Work order | Below is a listing; repeat exactly the lines from the one containing "Instruction: Click the" to the one containing "Task: Open the dropdown", both included.

Dataset entries |
☆ ☆ ☆ ☆ ☆ ☆ ☆

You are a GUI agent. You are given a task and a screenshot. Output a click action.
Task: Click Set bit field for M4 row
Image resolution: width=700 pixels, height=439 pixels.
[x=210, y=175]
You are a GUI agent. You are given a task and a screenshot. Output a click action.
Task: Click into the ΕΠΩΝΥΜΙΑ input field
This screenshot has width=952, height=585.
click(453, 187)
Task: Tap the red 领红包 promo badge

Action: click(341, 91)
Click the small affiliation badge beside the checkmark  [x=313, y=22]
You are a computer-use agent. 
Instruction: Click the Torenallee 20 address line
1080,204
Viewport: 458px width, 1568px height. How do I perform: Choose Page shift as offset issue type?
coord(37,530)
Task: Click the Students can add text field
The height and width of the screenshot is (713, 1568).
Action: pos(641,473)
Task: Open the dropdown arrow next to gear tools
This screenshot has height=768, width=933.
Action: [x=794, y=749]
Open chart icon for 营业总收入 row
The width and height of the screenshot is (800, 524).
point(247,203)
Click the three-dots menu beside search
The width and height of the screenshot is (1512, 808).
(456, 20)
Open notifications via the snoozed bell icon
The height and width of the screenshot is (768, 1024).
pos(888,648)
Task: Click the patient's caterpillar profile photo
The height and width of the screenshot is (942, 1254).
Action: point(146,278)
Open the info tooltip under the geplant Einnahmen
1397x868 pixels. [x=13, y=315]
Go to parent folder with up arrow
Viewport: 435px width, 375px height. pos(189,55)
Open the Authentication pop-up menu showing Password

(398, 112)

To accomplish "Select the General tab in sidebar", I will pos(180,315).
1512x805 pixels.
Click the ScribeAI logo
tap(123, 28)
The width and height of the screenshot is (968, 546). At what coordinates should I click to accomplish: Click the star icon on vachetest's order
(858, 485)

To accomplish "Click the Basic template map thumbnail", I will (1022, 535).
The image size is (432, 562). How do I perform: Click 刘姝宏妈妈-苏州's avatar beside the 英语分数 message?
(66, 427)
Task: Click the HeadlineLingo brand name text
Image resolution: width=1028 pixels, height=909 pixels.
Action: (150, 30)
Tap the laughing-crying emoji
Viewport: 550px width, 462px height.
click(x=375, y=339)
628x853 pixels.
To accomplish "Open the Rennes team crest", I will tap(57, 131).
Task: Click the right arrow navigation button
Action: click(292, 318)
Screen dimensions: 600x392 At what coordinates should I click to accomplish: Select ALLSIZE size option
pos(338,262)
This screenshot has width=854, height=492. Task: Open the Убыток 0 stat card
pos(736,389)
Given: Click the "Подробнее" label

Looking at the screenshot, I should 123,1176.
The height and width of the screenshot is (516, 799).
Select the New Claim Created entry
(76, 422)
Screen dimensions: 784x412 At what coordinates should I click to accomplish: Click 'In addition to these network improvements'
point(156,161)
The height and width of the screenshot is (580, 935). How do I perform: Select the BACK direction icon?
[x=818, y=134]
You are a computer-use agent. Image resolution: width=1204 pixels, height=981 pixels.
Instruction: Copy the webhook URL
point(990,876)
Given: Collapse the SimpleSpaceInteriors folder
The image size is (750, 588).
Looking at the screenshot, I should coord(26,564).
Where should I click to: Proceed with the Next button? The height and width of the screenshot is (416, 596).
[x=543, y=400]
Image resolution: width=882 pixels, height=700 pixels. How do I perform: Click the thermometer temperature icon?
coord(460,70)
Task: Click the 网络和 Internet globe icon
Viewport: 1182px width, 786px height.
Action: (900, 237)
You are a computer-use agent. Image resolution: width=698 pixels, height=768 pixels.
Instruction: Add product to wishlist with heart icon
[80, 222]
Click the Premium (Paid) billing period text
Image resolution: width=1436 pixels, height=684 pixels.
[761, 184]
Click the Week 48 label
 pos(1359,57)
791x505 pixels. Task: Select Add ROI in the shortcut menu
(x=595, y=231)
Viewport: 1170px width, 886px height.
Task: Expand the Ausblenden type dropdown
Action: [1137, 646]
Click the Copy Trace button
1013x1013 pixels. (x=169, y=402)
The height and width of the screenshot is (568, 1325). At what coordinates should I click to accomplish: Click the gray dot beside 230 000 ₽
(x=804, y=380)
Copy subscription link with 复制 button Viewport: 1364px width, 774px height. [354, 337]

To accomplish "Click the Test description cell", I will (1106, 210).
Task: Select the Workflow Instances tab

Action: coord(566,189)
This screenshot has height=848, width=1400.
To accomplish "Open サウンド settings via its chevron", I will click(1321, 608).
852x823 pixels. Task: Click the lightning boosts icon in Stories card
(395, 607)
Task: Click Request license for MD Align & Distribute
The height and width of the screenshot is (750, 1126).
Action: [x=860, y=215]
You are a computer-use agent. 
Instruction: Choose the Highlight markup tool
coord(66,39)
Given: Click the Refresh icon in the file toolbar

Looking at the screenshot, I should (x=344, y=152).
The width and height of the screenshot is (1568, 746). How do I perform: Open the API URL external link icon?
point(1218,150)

☆ ☆ ☆ ☆ ☆ ☆ ☆

Solution to the exercise |
Instruction: Click the Torenallee 20 address line
1080,204
Viewport: 458px width, 1568px height. How do I perform: Choose Page shift as offset issue type?
coord(37,530)
Task: Click the Students can add text field
The height and width of the screenshot is (713, 1568).
Action: pos(641,473)
Task: Open the dropdown arrow next to gear tools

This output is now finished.